Feature	$ Enterprise	$ Individuals	Estimated work
Robustness	20*	20*	2
Availability	0	40*	2
Latency	0	40*	1
Durability	40*	13	2
Multi user lists	20*	8	2
Labels	20	13	2
Custom report tool	13	0	3
TOTAL Cost Of Delay of v1	80	100

^{Stared (*) features are required for the first version of the product. Features with a value of 0 are not required for the product. Eventually, unstared features with a non null business value would be great for a second release.}

It seems that the individuals market is a greater opportunity, so it’s worth thinking about it. Unfortunately for the moment, we really don’t know if we’ll manage to get the high availability that is required for such a product.
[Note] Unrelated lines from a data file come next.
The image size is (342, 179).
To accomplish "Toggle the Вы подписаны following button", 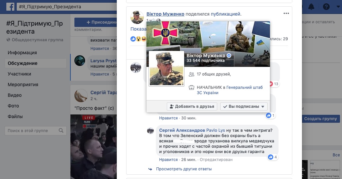I will click(x=244, y=106).
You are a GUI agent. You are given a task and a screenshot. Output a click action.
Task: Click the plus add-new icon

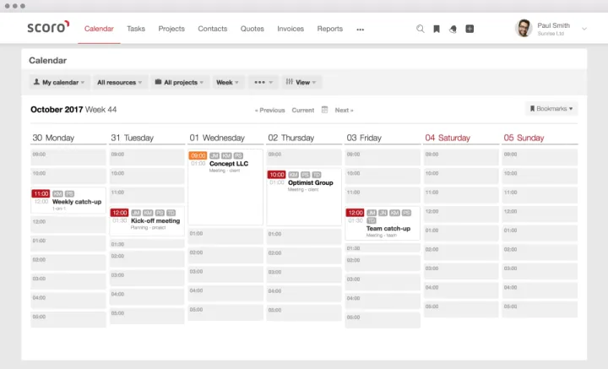(470, 29)
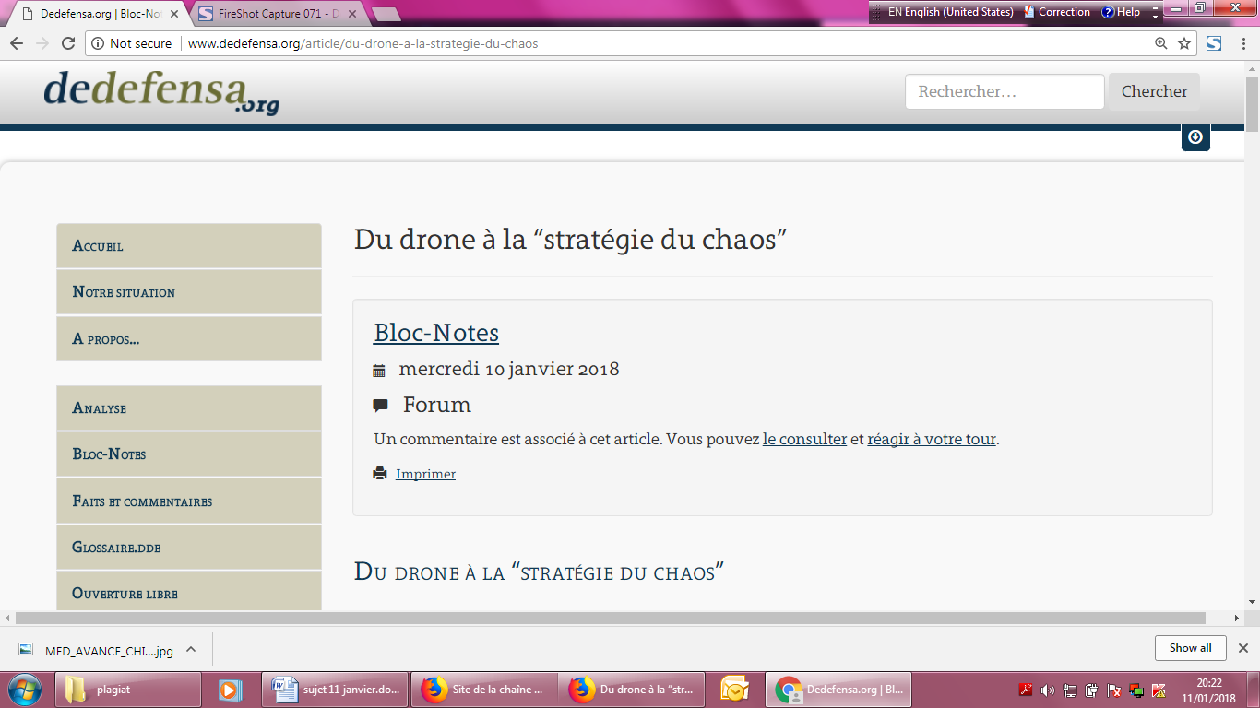The width and height of the screenshot is (1260, 708).
Task: Click the volume speaker icon in the tray
Action: (x=1048, y=689)
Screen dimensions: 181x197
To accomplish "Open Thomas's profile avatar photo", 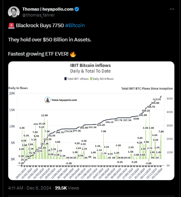I will (14, 12).
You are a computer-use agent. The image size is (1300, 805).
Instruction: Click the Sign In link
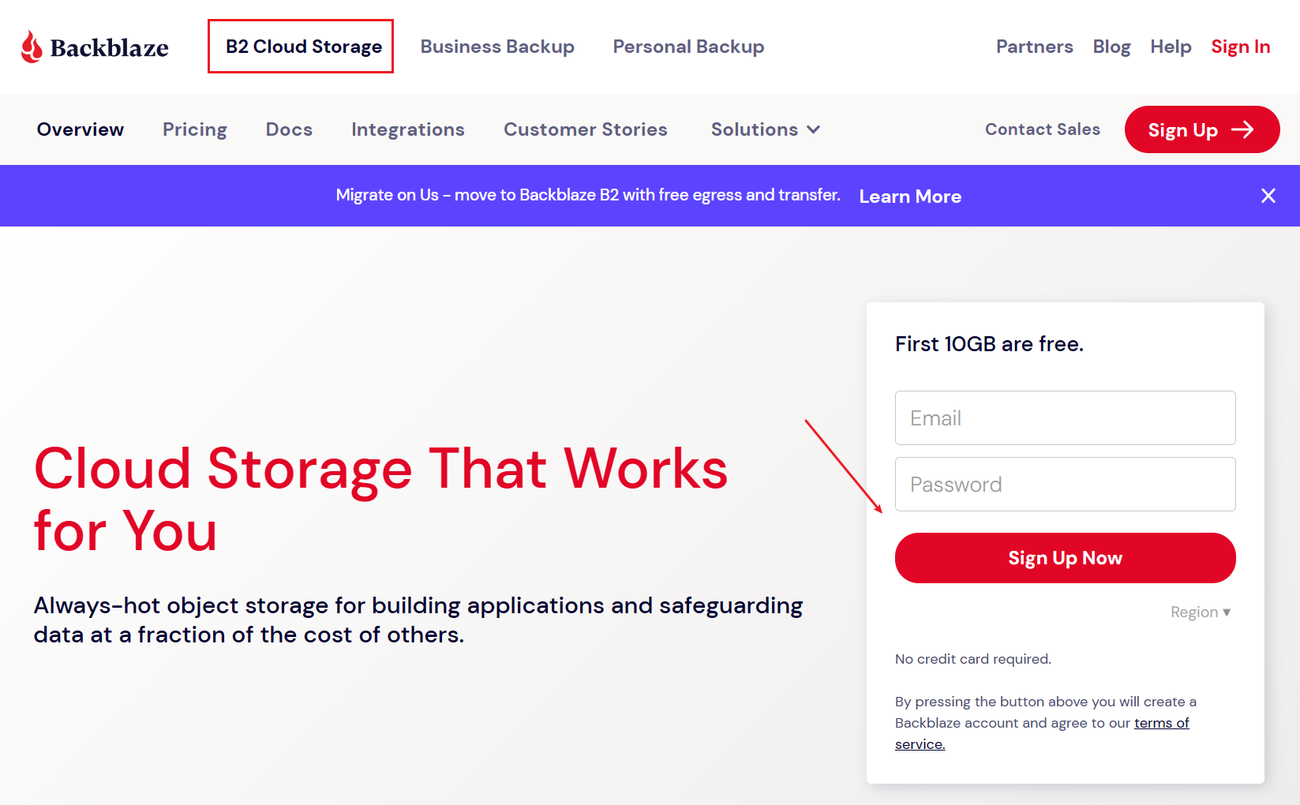pos(1240,47)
The availability spike we are envisioning would take 1 unit of time.

2. Computing the cost of delay of this spike

The cost of delay of a task involving some uncertainty is the probabilistic expected value of its cost of delay. We estimate that we have 50% of chances of matching the availability required by individuals. It means that CoD of the spike = 50% * CoD if we match the latency + 50% CoD if we don’t match the availability.

2.a. The Cost of Delay if we get the availability

Let’s consider the future in which we’ll manage to reduce the latency. The cost of delay of a spike task is the difference in Cost with and without doing the spike, per relevent months.

2.a.i. The cost if we don’t do the spike

Unfortunately, at this point in this future, we don’t yet know that we’ll manage to get to the availability.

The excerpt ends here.